For the Pilot Toxicity Assay, the test substance was administered via oral gavage to male rats at 1, 10, 100, 1000, and 2000 mg/kg body weight (bw) in a total volume of 10 mL/kg bw. All animals appeared normal less than four hours following dosing, and 1, 2 and 3 days following dosing except for two of the five 2000 mg/kg-treated animals were observed to be lethargic only on day 1. 

Based on the information obtained from the Pilot Toxicity Assay, the high dose for the UDS assay was set at the maximum tolerated dose which was 2000 mg/kg bow, accompanied by two lower doses of 500 and 1000 mg/kg bow. 

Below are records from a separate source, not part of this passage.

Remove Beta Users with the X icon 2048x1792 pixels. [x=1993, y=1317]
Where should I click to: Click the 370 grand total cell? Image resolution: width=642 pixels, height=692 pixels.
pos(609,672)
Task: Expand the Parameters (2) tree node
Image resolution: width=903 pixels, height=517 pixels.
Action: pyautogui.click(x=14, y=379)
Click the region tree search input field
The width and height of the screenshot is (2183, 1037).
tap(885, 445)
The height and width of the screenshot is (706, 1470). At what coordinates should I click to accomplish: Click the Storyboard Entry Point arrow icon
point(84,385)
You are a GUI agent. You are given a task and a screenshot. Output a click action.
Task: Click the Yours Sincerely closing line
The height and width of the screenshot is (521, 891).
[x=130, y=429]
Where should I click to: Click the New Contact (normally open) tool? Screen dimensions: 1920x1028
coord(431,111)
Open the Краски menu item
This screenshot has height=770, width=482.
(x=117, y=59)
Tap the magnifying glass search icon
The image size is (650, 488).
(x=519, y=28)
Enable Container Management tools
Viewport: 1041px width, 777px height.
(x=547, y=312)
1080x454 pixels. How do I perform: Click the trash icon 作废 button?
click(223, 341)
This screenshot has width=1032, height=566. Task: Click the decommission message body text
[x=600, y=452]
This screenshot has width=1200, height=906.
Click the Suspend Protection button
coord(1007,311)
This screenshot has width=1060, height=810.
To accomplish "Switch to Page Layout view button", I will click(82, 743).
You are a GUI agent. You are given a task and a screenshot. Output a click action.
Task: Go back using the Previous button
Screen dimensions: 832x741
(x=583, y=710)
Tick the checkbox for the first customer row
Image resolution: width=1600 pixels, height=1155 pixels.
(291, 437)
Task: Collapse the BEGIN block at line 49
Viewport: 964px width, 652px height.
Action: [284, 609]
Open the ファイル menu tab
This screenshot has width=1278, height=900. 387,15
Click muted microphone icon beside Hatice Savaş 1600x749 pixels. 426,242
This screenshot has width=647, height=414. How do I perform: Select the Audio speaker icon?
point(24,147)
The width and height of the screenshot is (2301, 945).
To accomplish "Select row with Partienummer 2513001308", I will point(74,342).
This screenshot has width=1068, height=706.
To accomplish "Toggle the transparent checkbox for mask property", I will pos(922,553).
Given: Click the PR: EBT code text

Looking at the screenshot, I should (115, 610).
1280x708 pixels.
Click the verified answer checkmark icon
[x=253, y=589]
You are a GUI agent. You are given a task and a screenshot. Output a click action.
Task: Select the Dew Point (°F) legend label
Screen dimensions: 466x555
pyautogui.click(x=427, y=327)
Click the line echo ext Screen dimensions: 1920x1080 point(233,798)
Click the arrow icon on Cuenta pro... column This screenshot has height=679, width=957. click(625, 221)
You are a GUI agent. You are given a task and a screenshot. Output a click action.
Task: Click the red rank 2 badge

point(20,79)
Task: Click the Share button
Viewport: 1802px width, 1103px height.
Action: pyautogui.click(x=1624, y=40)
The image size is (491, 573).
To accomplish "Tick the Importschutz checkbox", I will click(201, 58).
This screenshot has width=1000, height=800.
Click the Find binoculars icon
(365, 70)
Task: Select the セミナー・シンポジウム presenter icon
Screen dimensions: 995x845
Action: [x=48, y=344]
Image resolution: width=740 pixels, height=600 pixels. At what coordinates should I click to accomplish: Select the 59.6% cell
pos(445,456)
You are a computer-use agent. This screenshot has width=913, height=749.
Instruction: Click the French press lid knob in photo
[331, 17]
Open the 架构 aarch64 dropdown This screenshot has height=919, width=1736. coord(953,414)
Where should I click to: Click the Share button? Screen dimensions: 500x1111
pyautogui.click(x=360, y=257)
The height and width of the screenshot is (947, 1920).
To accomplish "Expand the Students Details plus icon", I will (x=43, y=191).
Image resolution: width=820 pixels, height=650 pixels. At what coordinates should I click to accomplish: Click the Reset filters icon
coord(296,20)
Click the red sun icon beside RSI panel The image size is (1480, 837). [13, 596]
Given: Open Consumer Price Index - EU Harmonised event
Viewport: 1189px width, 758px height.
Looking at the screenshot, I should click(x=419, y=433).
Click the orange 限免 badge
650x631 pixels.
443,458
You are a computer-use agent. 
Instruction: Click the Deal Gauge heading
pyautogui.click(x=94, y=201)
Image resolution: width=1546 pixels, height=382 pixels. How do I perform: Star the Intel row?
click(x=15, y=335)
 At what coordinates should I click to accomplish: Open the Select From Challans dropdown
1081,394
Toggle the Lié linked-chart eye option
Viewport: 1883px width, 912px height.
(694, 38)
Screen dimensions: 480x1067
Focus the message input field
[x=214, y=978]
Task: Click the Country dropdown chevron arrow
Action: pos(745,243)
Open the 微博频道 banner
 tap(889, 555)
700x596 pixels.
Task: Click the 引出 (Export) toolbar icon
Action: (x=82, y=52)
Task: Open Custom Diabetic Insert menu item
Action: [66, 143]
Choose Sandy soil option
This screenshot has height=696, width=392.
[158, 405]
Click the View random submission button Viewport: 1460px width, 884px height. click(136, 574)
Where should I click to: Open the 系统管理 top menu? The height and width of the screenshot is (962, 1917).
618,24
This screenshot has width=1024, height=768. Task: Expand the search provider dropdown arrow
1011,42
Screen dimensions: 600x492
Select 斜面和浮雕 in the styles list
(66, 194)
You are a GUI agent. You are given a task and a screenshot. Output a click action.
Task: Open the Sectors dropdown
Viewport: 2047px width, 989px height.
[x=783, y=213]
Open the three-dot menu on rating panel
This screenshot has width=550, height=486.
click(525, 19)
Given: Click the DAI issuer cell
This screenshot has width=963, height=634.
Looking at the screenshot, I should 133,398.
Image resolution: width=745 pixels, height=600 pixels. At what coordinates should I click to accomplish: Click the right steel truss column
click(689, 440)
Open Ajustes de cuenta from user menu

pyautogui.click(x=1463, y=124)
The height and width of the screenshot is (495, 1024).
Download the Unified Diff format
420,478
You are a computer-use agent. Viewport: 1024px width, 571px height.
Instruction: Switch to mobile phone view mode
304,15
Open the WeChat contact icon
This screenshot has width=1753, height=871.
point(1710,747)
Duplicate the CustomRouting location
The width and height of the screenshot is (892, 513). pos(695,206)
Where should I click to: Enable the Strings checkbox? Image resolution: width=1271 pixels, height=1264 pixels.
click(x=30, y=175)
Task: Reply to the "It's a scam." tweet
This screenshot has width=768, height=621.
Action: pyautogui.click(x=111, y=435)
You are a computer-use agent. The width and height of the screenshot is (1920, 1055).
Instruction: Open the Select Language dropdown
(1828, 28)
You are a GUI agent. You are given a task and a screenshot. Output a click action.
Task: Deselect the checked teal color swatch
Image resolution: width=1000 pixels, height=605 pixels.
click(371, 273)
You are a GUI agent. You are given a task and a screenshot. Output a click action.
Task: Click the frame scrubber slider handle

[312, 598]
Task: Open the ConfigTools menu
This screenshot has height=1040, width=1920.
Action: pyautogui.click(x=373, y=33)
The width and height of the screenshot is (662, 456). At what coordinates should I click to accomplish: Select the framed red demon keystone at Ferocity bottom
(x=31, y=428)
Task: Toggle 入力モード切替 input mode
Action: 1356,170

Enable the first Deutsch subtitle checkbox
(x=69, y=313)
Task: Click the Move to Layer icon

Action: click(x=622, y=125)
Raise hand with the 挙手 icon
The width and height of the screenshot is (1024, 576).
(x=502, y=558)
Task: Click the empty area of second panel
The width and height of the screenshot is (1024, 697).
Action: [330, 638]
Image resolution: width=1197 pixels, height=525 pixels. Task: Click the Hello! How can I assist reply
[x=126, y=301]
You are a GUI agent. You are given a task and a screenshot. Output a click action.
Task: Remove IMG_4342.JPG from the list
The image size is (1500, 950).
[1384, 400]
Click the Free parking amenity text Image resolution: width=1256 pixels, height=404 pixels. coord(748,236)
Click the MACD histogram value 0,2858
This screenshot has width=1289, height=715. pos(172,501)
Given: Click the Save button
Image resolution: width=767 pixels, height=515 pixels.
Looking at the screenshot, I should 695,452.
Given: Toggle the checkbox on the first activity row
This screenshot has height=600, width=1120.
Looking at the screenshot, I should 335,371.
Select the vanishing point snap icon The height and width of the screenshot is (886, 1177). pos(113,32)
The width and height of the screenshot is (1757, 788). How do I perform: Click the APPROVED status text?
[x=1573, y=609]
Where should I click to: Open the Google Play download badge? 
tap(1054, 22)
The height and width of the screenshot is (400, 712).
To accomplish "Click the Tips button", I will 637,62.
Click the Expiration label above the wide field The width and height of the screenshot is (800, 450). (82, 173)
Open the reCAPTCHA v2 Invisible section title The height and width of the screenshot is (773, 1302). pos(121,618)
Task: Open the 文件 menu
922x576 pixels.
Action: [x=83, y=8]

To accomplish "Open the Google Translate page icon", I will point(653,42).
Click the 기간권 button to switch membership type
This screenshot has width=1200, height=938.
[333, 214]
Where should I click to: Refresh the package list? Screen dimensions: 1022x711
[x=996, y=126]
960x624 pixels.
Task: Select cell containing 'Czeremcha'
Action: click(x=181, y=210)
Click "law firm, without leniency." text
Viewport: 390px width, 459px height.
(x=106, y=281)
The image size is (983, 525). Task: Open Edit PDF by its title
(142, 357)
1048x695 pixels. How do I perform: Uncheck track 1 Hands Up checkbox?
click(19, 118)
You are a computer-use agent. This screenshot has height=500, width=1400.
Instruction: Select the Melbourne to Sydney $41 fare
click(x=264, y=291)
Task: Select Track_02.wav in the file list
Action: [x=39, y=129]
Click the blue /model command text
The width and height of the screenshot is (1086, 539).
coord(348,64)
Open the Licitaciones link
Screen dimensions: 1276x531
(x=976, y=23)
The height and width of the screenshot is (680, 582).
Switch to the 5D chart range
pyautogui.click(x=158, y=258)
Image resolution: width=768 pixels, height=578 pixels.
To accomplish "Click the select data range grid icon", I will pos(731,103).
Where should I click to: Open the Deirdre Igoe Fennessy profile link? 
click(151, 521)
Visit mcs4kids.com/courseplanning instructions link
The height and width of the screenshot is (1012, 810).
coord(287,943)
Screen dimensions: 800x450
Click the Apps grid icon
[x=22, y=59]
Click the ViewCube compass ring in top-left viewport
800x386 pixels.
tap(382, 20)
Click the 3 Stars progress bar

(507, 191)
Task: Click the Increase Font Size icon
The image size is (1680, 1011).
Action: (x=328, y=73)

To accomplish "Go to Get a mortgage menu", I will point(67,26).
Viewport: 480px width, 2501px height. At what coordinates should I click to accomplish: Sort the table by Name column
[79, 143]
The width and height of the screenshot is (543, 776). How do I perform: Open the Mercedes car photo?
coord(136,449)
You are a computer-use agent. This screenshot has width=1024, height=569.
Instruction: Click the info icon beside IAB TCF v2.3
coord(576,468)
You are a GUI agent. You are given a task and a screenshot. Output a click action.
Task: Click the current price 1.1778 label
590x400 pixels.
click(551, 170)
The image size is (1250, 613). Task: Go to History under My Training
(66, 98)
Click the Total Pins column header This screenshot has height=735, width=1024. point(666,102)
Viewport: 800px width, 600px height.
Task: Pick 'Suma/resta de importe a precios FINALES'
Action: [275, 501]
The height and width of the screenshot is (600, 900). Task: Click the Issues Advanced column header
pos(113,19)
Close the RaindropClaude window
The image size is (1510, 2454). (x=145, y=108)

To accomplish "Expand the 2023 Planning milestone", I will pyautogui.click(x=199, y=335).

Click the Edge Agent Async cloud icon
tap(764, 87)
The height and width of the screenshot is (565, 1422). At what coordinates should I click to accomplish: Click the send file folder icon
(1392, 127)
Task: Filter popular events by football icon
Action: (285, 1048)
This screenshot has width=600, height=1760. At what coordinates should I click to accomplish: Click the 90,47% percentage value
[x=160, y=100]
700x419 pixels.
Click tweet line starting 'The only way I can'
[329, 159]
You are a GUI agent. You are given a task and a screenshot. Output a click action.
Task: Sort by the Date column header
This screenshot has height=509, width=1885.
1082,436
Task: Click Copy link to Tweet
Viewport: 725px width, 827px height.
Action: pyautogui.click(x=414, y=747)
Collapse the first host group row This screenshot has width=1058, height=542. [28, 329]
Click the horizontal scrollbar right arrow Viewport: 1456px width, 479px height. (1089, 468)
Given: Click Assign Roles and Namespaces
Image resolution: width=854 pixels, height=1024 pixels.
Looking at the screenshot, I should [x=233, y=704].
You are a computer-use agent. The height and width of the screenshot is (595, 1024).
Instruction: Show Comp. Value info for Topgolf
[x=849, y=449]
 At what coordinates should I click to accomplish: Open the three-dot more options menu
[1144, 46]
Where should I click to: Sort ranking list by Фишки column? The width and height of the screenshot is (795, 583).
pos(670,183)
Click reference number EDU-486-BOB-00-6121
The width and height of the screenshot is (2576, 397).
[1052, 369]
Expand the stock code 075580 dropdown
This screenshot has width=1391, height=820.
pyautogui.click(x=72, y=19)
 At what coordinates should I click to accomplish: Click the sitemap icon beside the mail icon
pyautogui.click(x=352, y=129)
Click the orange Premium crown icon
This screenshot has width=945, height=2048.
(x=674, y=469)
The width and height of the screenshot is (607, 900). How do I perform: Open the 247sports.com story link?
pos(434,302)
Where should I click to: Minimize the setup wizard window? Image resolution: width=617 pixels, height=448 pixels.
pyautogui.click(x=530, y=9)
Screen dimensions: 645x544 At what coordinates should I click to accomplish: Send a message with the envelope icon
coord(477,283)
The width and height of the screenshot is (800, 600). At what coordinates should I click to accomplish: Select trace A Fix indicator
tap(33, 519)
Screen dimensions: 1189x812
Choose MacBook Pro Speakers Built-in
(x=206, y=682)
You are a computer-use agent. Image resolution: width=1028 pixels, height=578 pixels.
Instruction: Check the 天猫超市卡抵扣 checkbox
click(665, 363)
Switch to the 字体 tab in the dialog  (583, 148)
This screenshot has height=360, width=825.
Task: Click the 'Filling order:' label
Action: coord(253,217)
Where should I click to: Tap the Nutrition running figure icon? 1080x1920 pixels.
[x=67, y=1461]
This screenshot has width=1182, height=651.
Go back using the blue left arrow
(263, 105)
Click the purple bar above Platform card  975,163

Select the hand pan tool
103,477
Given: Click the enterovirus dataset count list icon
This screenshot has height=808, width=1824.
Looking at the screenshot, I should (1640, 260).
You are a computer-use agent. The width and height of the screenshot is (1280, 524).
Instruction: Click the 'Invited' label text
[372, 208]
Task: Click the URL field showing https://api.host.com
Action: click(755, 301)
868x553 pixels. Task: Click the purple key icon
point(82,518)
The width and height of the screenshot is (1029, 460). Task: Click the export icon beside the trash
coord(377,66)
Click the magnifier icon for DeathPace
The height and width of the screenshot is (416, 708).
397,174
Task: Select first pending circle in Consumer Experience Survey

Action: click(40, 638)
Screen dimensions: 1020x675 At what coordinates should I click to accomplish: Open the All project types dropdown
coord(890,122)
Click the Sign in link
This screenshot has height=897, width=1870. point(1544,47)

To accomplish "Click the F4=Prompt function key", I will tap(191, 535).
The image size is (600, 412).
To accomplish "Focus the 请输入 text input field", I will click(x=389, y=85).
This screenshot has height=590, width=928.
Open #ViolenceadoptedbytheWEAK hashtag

In the UDS test, the test substance was administered to 5 male rats per dose for 2 to 4 hours and 12 to 16 hours at doses of 500, 1000 and 2000 mg/kg bw. Two additional groups of 5 rats each, for each time point, received a single oral dose of distilled water or 35 mg/kg Dimethylnitrosamine (DMN) which served as the vehicle and positive control, respectiviely. The vehicle control, positive control and test substance were administered at a constant volume of 10 mL/kg bw by a single oral gavage injection. One male rate from the 12-16 hour treatment at 2000 mg/kg bw was observed to be normal less than four hours after dose administration and displayed lethargy and piloerection at the time of harvest. No mortality or clinical signs were observed in any of the remaining test substance- or control-treated harvested animals immediately following dosing or prior to harvest. 

The group mean net nuclear grain (NG) counts for animals treated with the test substance were not increased when compared to the vehicle control. For the 2 to 4 hour time point, the group mean NG counts for the test substance-treated animals were -3.7, -4.3, and -3.9 with ≤4% of cells in repair (cells with ≥ 5 NG) for the 500, 1000 and 2000 mL/kg bw animals, respectively. The group mean NG count for the vehicle control group was -4.2 with 2% of cells in repair. For the 12 to 16 hour time point, the group mean NG counts for the test substance-treated animals were -4.3, -4.0 and -4.8 with ≤2% of cells in repair (cells with ≥ 5 NG) for the 500, 1000 and 2000 mL/kg bw animals, respectively. The group mean NG count for the vehicle control group was -4.3 with 2% of cells in repair. The positive control group mean NG counts were 15.0 and 16.0 for the 2 to 4 hour and 12 to 16 hour, respectively. The percentage of cells in repair for the positive control group was 93% and 95% for the 2 to 4 hour and 12 to 16 hour, respectively. Results are summarized in Tables 1 and 2. 

The test substance did not induce a significant increase in the mean number of net nuclear grain counts (i.e., an increase of at least 5 counts over the vehicle control group) in hepatocytes isolated either 2 to 4 hours and 12 to 16 hours after dose administration. The test substance was concluded to be negative in the Unscheduled DNA Synthesis (UDS) Test in Mammalian Cells In Vivo.